SQL
Proficiency Level: Intermediate
As a final-year BCom Actuarial Science student, I have developed a working knowledge of SQL through academic work, projects, and self-study. I use SQL to query, clean, and explore datasets, and I continue to build skills in database design and integration.
Core SQL Skills
Querying:
- Writing SELECT statements with JOINs and filtering conditions
- Using aggregate functions with GROUP BY and HAVING
- Constructing subqueries and Common Table Expressions (CTEs)

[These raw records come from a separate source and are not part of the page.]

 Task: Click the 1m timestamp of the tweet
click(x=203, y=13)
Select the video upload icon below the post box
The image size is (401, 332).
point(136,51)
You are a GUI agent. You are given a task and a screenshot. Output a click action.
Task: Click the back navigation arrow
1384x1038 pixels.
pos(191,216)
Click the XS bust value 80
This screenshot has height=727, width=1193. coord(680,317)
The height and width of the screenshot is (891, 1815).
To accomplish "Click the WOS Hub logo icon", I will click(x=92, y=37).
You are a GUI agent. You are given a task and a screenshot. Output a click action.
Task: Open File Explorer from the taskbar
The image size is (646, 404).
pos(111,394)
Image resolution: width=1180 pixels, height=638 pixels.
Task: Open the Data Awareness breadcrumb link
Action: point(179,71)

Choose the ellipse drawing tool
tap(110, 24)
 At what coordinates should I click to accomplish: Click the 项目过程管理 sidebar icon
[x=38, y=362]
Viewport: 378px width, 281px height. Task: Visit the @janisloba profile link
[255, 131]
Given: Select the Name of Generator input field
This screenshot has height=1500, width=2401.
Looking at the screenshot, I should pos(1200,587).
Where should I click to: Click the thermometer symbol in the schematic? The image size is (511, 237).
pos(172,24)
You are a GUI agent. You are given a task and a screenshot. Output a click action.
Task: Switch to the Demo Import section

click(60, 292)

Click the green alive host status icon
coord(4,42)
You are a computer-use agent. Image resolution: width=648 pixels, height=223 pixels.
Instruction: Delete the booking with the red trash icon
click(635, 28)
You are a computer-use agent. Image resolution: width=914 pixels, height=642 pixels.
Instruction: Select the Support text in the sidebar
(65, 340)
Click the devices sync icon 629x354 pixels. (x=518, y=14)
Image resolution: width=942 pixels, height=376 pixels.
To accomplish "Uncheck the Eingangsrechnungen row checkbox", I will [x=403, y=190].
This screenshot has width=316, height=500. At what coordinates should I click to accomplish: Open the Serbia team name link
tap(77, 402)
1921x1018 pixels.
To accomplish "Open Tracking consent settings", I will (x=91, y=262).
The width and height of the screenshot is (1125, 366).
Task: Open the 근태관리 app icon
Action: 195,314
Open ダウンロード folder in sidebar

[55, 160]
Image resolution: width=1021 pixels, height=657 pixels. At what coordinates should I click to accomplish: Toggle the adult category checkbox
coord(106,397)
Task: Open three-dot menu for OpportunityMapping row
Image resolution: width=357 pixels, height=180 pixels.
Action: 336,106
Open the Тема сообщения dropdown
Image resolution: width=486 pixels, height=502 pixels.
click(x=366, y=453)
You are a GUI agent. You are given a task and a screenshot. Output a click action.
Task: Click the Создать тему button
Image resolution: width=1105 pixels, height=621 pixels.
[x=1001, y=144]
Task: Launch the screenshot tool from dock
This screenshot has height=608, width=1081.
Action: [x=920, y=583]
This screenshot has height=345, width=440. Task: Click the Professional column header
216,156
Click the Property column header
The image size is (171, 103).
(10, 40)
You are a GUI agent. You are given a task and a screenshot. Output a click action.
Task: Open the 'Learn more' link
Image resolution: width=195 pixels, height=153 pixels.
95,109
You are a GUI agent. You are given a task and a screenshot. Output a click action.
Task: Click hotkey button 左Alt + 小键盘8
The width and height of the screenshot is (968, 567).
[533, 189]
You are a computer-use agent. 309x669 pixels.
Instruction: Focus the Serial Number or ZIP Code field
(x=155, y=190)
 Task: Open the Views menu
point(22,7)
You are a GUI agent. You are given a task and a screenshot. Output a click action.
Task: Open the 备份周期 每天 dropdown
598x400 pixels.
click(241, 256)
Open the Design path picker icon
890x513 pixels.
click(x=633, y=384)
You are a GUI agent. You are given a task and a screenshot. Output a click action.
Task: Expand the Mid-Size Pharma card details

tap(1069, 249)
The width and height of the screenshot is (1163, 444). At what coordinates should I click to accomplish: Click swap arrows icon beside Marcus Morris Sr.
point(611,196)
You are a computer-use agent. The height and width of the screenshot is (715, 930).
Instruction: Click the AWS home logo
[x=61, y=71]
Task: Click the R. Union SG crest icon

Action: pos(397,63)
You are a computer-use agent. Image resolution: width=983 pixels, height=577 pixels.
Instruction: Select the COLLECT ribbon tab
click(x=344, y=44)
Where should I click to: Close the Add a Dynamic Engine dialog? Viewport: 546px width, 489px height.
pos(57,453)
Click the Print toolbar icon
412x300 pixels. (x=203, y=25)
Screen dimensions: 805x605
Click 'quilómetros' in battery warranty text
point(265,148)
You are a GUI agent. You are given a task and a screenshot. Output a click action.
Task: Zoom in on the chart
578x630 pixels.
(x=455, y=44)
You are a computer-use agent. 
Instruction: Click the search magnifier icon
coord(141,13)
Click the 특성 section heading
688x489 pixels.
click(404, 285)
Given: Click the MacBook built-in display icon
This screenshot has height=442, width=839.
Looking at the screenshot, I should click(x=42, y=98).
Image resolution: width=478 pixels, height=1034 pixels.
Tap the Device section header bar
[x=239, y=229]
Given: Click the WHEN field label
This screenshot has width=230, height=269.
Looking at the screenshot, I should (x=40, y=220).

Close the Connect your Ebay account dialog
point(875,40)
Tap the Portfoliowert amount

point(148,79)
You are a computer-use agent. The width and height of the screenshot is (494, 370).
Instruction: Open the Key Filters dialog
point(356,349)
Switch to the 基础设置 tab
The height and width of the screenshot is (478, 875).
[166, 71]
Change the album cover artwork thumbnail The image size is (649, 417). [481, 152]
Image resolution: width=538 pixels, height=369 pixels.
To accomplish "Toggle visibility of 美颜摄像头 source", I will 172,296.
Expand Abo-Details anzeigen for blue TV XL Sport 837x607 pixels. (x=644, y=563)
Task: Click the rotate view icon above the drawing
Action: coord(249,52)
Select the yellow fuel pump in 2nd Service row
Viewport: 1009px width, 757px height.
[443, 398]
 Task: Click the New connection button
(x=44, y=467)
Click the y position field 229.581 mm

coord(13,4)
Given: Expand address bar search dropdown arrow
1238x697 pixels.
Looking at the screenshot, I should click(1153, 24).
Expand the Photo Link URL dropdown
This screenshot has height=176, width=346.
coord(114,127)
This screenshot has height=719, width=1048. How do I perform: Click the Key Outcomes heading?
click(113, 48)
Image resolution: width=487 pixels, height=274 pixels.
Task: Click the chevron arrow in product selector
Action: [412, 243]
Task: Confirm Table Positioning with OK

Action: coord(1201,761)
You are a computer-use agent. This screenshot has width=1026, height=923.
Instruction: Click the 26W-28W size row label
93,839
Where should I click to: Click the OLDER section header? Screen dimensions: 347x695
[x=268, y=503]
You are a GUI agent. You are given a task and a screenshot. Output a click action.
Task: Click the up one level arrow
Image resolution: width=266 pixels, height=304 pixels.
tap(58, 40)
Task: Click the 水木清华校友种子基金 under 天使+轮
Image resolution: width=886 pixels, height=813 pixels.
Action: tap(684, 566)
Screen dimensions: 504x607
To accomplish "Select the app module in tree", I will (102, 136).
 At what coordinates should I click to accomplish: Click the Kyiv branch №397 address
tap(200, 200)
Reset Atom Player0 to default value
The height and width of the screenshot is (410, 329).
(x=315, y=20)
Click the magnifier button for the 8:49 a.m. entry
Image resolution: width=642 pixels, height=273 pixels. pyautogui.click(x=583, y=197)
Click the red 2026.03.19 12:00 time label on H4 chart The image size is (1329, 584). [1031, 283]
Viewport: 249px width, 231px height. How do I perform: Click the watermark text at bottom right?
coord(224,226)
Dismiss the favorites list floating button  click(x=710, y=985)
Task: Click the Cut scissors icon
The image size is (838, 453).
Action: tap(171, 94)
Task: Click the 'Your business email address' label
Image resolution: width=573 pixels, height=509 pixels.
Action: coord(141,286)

- Applying window functions for simple ranking and cumulative calculations
- Using CASE statements for conditional logic
Data Manipulation:
- Filtering, sorting, and transforming datasets
- Basic pivoting using CASE and aggregation
- String functions and date/time manipulation
Databases Used
PostgreSQL and MySQL:
- Writing queries on structured insurance or financial datasets
- Exploring use of indexes, primary keys, and constraints
- Working with JSON fields and basic stored procedures
SQLite:
- Used as a lightweight solution for prototyping and small-scale projects
- Integrated with Python for exploratory data analysis
Database Design
Schema Design Fundamentals:
- Understanding normalization principles
- Designing tables with appropriate data types
- Using foreign keys to enforce relationships
Project Work
Claims Data Analysis
- Queried mock claims data using window functions
- Performed cohort analysis and summary reporting
Data Cleaning and Transformation
- Wrote scripts to clean inconsistent or missing values
- Used joins and filters to prepare datasets for modeling
Performance and Optimization
- Exposure to EXPLAIN plans for understanding query performance
- Practice with writing efficient joins and filtering
- Understanding the impact of indexes and constraints
Integration and Tools
Used With:
- Python (
sqlite3,psycopg2,SQLAlchemy) for data pipelines - R (
DBI,RPostgres) for connecting to databases during analysis - SQL tools like DBeaver and pgAdmin for query writing and exploration
Ongoing Learning
I’m actively developing my SQL proficiency by:
- Practicing more advanced queries and performance tuning
- Learning ETL patterns and data pipeline design
- Studying schema design principles and data warehousing
- Reviewing open-source SQL projects and tutorials
SQL has become an essential part of my data toolkit, helping me manage, explore, and prepare data efficiently for analysis and modeling tasks in academic and personal projects.